Plus White Whitening Gel ($5)
You don’t need to spend hundreds on teeth whitening with a dentist, or with Dial-a-Smile gimmicks, or famously sensitivity-inducing, hard-to-use strips; instead, Plus White gel is inexpensive, easy to get your hands on, and works for those of us with less than perfect smiles. Heavens – I’m in rare form, I’m pretty sure Plus White was featured as an As Seen on TV item; I never actually saw it on TV myself, but this is one of those things, like the Turbie Twist, that works.
Eons ago, I used Crest Whitestrips. They worked well enough on superficial staining from dark beverages, but when used as directed, they left my teeth (which were not as fussy, then) sensitive; cold things were occasionally intolerable. On top of that, I admittedly have what I snarkily refer to as a, “creatively arranged,” smile (read: my teeth aren’t straight. Most people’s aren’t. I’m not losing sleep over it). Unfortunately, strip-based whitening products (not just Crest’s – Rembrandt has a few, there are some private label ones, etc) aren’t ideal for people whose teeth don’t line up like they’re answering to a drill sargeant; although they can be folded in and pressed to the surface of the tooth, it isn’t as easy as it sounds, and adhesion isn’t as consistent to those uh, “nonconformists,” as is needed. Therefore, my results were uneven and inconsistent.
Before my wedding two summers ago, I revisited Crest; I specifically got the Crest 3D White Luxe Whitestrips ($35+)…but remembering my experience with them, I decided to seek a backup option in the form of Plus White Gel (only $5 at Wal-Mart). I gave Crest a shot and found that it is definitely better than it was, doing better job with my staining and with strip adhesion than their decade-old counterparts, but I still have the issue of incongruity of my teeth.
Plus White has a few products on the market (like this convenient kit with everything you need), but I just purchased the gel by itself for my purposes. You can dab the product on your teeth and let it sit for the prescribed amount of time, but considering I didn’t feel like holding my lips open as though I were wearing a set of grills (grillz? Listen, I can’t be expected to know these things), I bought a moldable mouth guard. A cheap one like this one will do, but you can decide what you’ll be most comfortable with (I purchased one with a bit more to it, but it wasn’t necessary).
Go to the athletics section of Target or Wal-Mart (or Amazon) for this rather than buying specifically-made, “teeth whitening,” trays. They cost more and aren’t as likely to keep you comfortable.
There are videos out there of how to mold them; as someone who never competed in a sport requiring one, I would have needed to consult one if it hadn’t been for my husband.
Using Plus White (or other gel-based whitening products) with a tray or mouth guard is easy.

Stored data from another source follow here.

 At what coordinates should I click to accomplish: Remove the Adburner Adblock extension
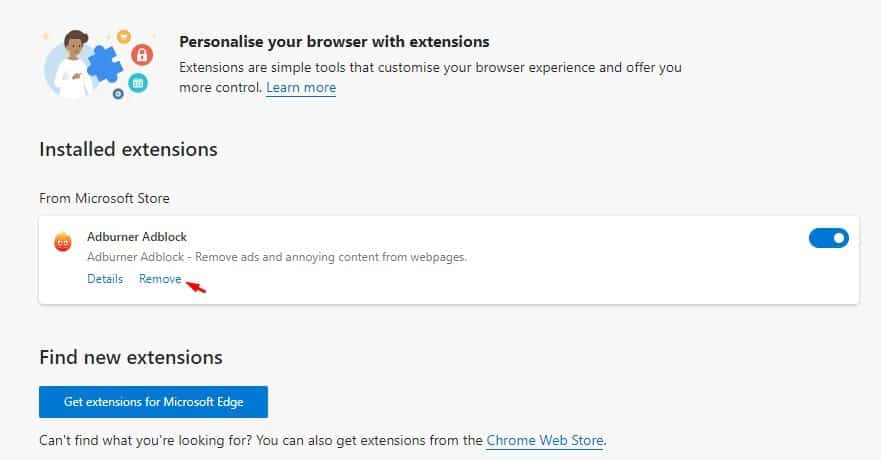[160, 279]
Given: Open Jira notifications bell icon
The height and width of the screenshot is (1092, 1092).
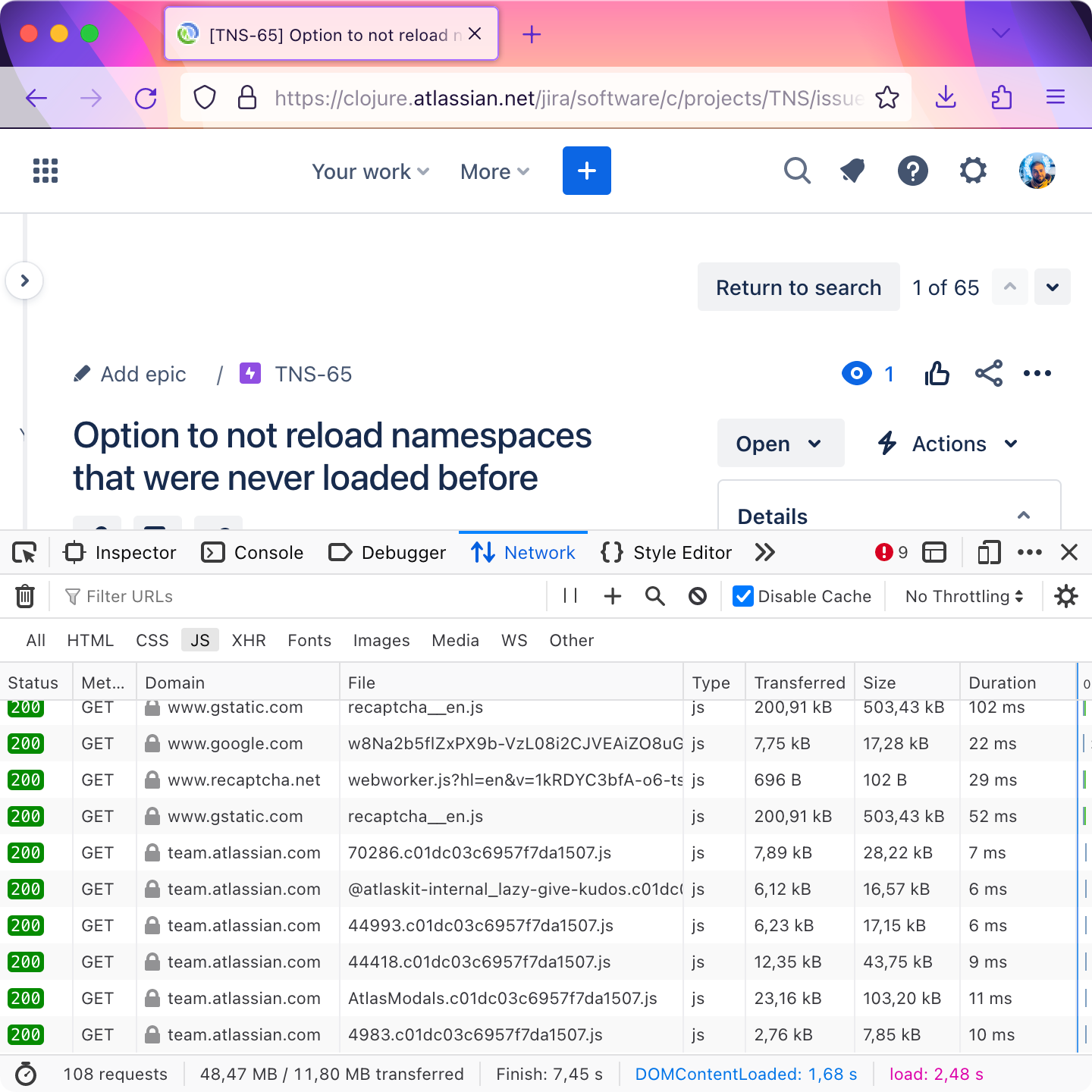Looking at the screenshot, I should 853,171.
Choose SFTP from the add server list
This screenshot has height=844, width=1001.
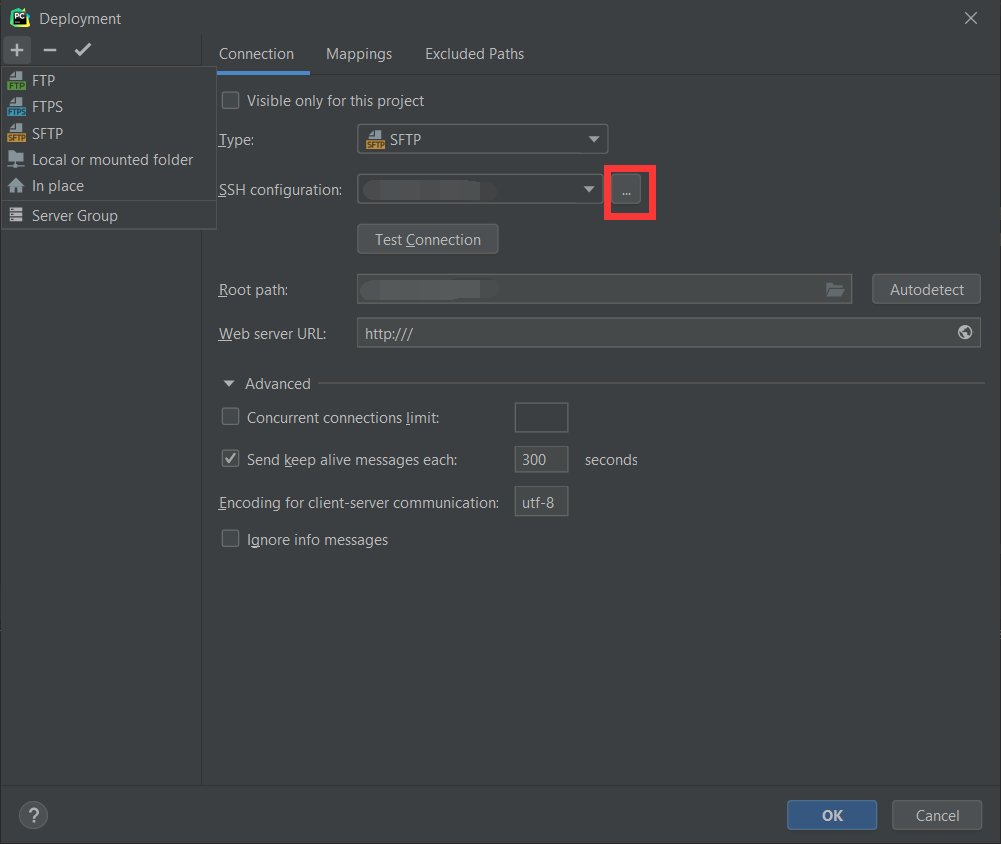click(47, 133)
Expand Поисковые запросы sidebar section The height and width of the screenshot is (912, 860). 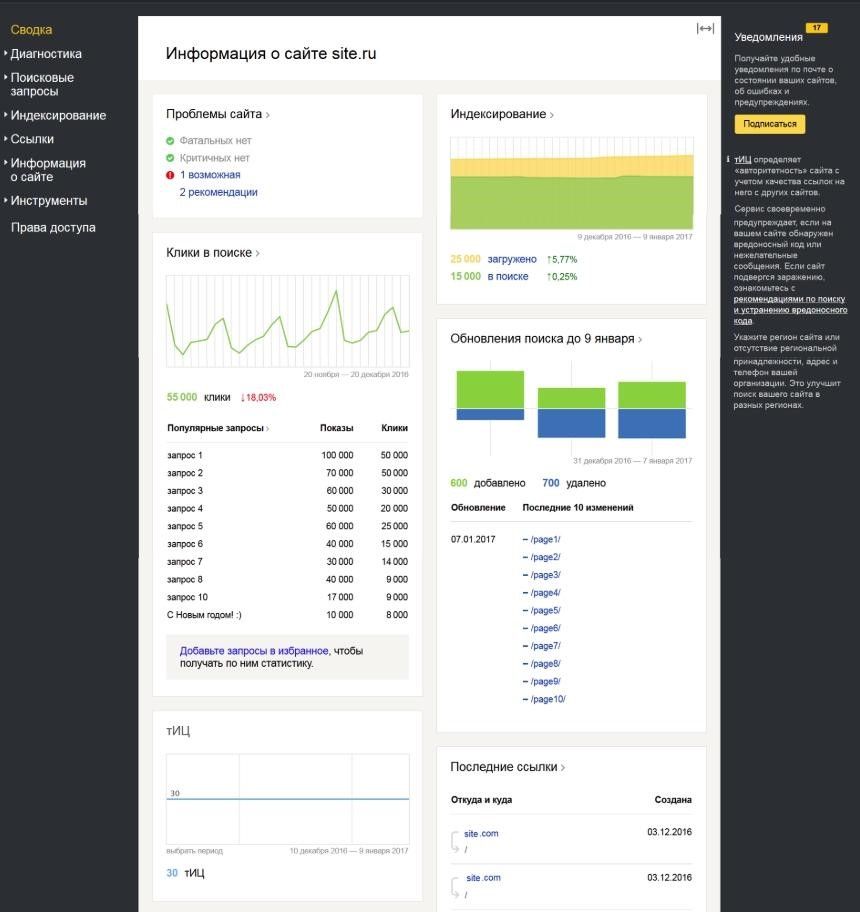click(42, 84)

You can either dispense some product into the tray and then bite into the tray, or you can apply it directly to your teeth with a cotton swab and then place the tray. The former is easier, but wastes product and you will need to remove any excess that oozes out onto your gums in the front and in the back (with a cotton swab). The latter allows greater precision with less waste, but takes a little longer to do.
If you’re just starting, use Plus White for 15-20 minutes. They recommend twice daily for two weeks, then once or twice a week or so thereafter. For me, though, I had success with just once-a-day usage. I’d apply the gel, place the mouthguard, hop in the shower, and then by the time I was done I’d rinse my mouth, then brush my teeth. After about two weeks of this I noticed a difference, and my teeth DIDN’T hate me (aka I could eat ice cream and consume cold beverages). My gums weren’t being bullied by the peroxide in the gel, either – which is important to note during whitening routines. If your gums appear pale and white, you need to dial back the intensity of your pursuit.
I hadn’t used it in quite some time, but noticed that my lifeblood (read: coffee) hadn’t been doing me favors in that regard, so I renewed my interest in the regimen before Christmas, and I purchased a new tube. So far, so good – my current results are consistent with before, and there’s no discomfort. I’m not a quarter of the way through the tube (and wasn’t far into my first, but wasn’t sure on expiry of things like these).
The Bottom Line
It’s by far the most cost-effective, gentle, and results-producing method I’ve encountered. I have and will repurchase, and recommend to ANYONE who is seeking OTC whitening treatments.
It’s important to note that this isn’t a miracle worker, though, and to have realistic expectations. Extremely deep-set stains or stains from conditions such as dental fluorosis can’t be remedied with Plus White gel (though that would be lovely), and they won’t reliably alter the coloration of enhancements like crowns or veneers.